Day Two arrived with the same word count: ZERO. Capital letters felt earned. Still, ambition made a brief appearance. I decided I would write 2,000 words a day and produce a novel, NaNoWriMo-style—minus the optimism, community, or likelihood of completion. The stories multiplied in protest. Each insisted it should go first. The effort of choosing one exhausted me, so I chose none. Resistance, dressed up as strategy, won again.
Day Three surprised me. I still avoided real commitment, but I made a collage of all the stories demanding attention, pasted together like a vision board for a life I was actively avoiding. Then I let one story step forward—politely, without shouting—and used the blank-page technique I’d learned at a Himalayan writing retreat. It involved silence, breathing, and pretending fear was optional.
I wrote 500 words.
This was both underwhelming and miraculous. I also discovered, with mild disbelief, that 500 words make a page. One page felt humane. Two thousand felt punitive. So I negotiated with myself: until I was emotionally stable enough for ambition, I would settle for ritual. One page a day. No heroics.
This is where my bad habits intervened. I reuse paper. Not from ecological virtue, but convenience and denial. I write client notes, blog drafts, grocery lists, and existential distress on the same sheets. While sifting through this paper archaeology, I found something unsettling—a piece of writing that looked suspiciously like the beginning of a novel.
It came from a forgotten prompt, possibly from BlogAdda or Indiblogger, about the number three. The first number that implies a collective. Things that arrive in threes. Beginning, middle, end. Birth, life, death. Tea, biscuit, regret.
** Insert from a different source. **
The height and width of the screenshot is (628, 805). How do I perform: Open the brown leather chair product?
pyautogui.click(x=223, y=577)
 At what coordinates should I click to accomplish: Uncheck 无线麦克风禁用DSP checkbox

The character was Akshar. Or Ashkara. I hadn’t committed. He was to be the vehicle for the next twenty-eight days, whether he consented or not. He was contemplating the number three at work when his colleague Sarah interrupted him.
Sarah was into pop psychology, healing spirituality, and whatever the internet recommended that week.
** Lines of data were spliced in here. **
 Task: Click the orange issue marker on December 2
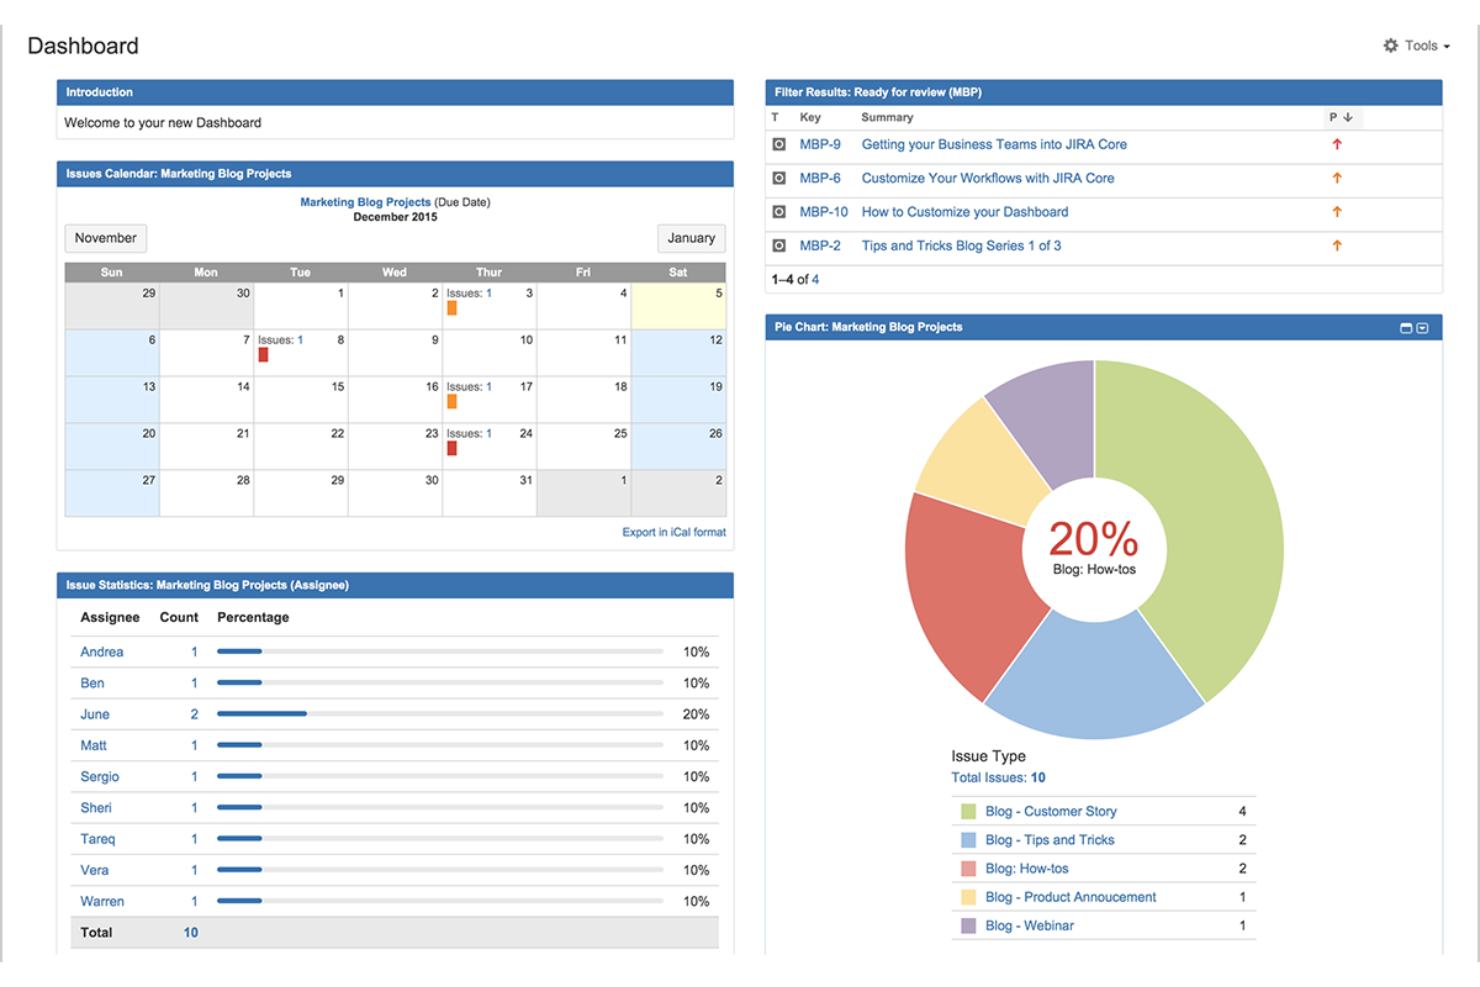point(452,308)
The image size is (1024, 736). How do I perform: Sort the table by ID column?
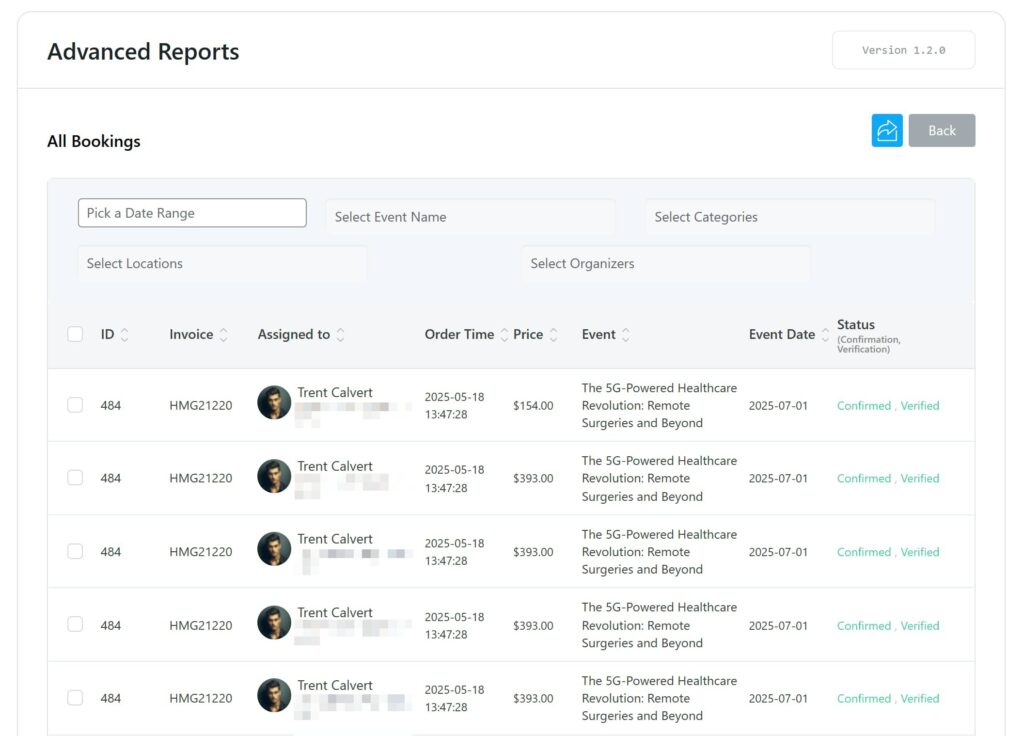click(x=125, y=334)
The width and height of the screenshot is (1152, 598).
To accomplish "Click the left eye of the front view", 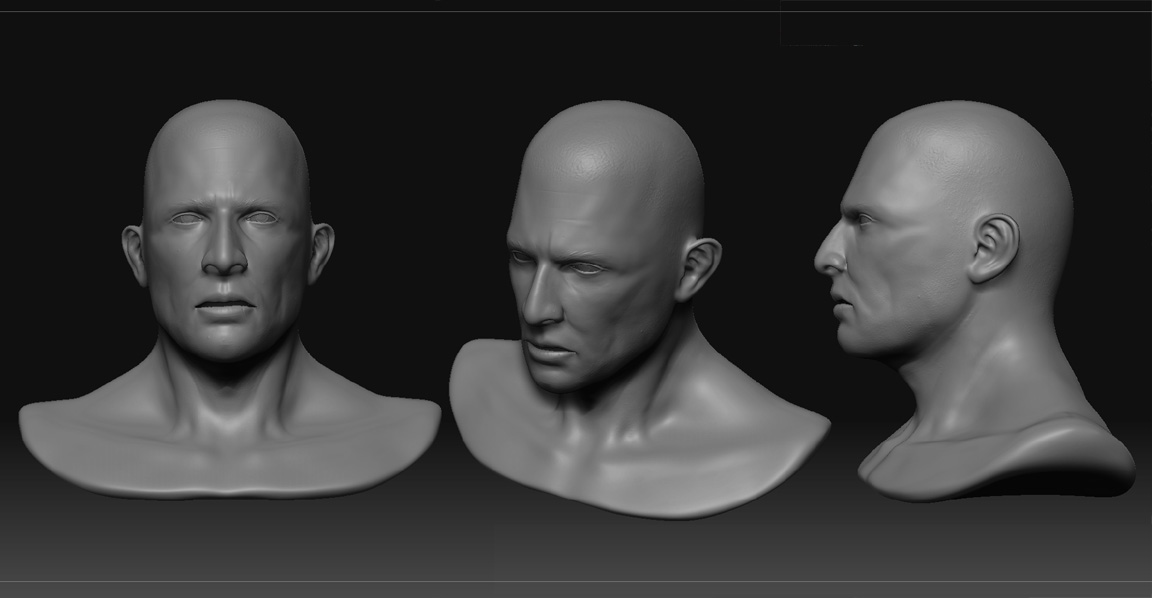I will 186,218.
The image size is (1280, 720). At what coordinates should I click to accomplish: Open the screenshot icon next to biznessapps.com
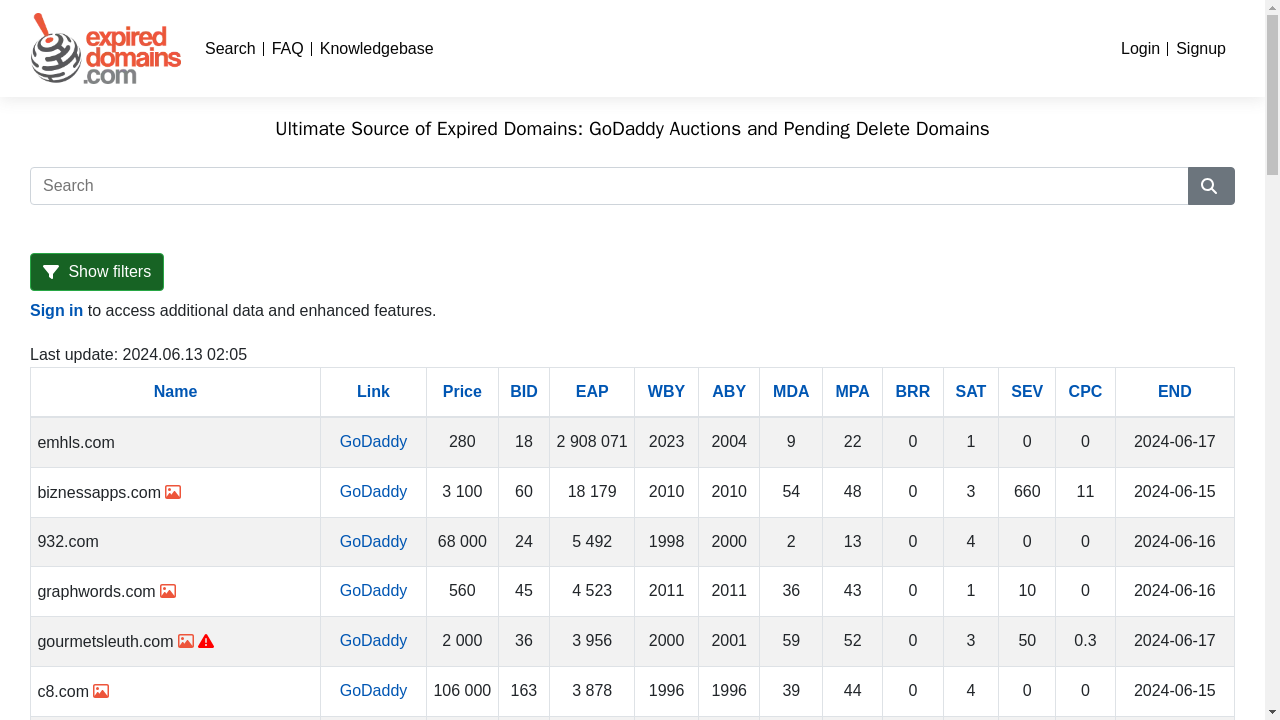click(x=174, y=492)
“Know something?” she asked.
Akshar hated this question.
“Know what?” he replied, already tired.
“I was thinking about that thing you said. About three. Old kings, fiddlers, that sort of thing.”
Akshar briefly wondered if Sarah was the inspiration for Hermione, then decided this was unkind—to Hermione.
“Three appears everywhere,” Sarah continued. “Philosophical systems. Symbols. Gasser Khan. The Tamga of Tamerlane. Coats of arms. Samarkand. Ethiopia. Mongolia. Buddhist banners—”
“Thank you, sweetie,” Akshar cut in. “I’ll just Google ‘triad’ like a functioning adult.”
“Maybe,” said Nagesh, appearing at exactly the wrong moment, “you need to triage.”
Akshar looked at the two of them and thought: So this is how novels begin. Poorly. On recycled paper.